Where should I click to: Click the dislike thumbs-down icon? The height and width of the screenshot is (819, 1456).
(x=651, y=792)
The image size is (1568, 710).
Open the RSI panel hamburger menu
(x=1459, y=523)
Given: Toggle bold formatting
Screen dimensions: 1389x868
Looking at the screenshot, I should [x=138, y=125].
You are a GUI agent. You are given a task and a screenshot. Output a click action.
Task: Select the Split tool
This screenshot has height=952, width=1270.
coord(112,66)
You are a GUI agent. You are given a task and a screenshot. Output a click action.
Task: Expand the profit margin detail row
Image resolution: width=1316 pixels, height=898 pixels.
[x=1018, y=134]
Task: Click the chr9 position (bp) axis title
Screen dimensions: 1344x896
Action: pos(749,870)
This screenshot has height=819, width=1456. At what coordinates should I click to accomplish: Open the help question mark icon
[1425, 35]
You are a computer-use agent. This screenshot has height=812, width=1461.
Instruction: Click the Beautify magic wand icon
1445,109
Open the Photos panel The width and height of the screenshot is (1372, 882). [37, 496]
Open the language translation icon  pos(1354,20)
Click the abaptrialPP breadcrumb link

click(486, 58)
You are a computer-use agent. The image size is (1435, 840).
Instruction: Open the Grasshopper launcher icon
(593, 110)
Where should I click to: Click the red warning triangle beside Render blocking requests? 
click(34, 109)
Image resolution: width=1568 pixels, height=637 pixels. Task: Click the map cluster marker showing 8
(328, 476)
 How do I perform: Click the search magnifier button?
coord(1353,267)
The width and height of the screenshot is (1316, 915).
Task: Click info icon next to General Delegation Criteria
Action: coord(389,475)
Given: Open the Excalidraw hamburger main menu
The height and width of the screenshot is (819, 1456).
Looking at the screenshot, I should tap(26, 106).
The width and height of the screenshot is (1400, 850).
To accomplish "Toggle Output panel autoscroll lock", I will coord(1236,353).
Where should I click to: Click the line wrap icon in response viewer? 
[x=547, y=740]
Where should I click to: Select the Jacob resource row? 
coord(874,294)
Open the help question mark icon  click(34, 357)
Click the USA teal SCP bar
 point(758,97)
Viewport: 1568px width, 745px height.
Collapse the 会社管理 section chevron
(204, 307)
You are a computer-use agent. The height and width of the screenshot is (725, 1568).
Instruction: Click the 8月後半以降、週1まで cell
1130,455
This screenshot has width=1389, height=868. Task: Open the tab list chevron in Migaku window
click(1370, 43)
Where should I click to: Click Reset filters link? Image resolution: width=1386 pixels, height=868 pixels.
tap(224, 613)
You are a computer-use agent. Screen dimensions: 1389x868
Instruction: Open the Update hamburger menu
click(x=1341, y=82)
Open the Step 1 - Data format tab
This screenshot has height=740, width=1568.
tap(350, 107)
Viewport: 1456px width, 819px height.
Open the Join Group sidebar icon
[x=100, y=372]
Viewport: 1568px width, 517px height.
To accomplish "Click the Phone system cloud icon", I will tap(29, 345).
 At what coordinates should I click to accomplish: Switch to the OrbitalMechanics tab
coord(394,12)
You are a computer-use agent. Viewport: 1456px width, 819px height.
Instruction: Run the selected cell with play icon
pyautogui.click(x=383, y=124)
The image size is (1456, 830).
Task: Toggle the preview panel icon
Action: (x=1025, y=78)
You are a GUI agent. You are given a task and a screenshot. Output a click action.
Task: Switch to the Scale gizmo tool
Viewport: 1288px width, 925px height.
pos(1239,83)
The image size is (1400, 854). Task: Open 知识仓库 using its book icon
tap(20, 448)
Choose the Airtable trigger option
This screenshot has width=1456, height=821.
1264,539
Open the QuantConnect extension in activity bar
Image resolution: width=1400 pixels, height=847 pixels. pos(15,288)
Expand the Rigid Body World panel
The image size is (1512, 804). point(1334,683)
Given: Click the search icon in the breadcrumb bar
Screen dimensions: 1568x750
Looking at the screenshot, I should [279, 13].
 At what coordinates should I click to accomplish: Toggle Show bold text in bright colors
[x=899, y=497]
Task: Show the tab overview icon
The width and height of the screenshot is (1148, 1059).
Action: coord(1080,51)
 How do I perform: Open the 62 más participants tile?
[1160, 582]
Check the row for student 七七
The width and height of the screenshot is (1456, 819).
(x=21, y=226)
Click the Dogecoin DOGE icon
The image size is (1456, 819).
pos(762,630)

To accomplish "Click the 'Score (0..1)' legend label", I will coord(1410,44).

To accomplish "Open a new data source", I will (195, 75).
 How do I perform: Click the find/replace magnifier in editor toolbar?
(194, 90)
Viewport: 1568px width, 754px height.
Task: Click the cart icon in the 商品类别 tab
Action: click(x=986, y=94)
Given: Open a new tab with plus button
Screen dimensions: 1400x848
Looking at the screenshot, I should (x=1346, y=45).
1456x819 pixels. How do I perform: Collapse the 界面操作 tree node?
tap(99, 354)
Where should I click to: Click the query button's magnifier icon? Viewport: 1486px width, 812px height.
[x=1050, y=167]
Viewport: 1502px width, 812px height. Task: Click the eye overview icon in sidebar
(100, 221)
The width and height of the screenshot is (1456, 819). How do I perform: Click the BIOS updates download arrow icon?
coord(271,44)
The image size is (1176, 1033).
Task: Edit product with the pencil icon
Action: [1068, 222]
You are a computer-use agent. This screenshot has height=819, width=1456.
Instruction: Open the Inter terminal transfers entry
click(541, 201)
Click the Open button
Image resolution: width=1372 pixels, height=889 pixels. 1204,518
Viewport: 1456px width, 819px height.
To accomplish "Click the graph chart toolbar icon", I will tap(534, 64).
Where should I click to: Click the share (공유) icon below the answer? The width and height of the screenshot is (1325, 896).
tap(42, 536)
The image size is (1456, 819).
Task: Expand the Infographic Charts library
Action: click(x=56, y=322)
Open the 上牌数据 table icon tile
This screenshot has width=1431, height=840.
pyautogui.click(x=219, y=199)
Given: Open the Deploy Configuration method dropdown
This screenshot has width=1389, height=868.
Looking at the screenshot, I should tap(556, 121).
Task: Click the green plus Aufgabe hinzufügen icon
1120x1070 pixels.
──────
DIRECTIONS:
For this exercise, output exactly the lines above from the line with "Given: Open the Excalidraw" to the line with "Viewport: 1568px width, 745px height.", counting both, and leave out the rest.

TASK RESULT:
Given: Open the Excalidraw hamburger main menu
The height and width of the screenshot is (819, 1456).
Looking at the screenshot, I should tap(26, 106).
The width and height of the screenshot is (1400, 850).
To accomplish "Toggle Output panel autoscroll lock", I will coord(1236,353).
Where should I click to: Click the line wrap icon in response viewer? 
[x=547, y=740]
Where should I click to: Select the Jacob resource row? 
coord(874,294)
Open the help question mark icon  click(34, 357)
Click the USA teal SCP bar
 point(758,97)
Viewport: 1568px width, 745px height.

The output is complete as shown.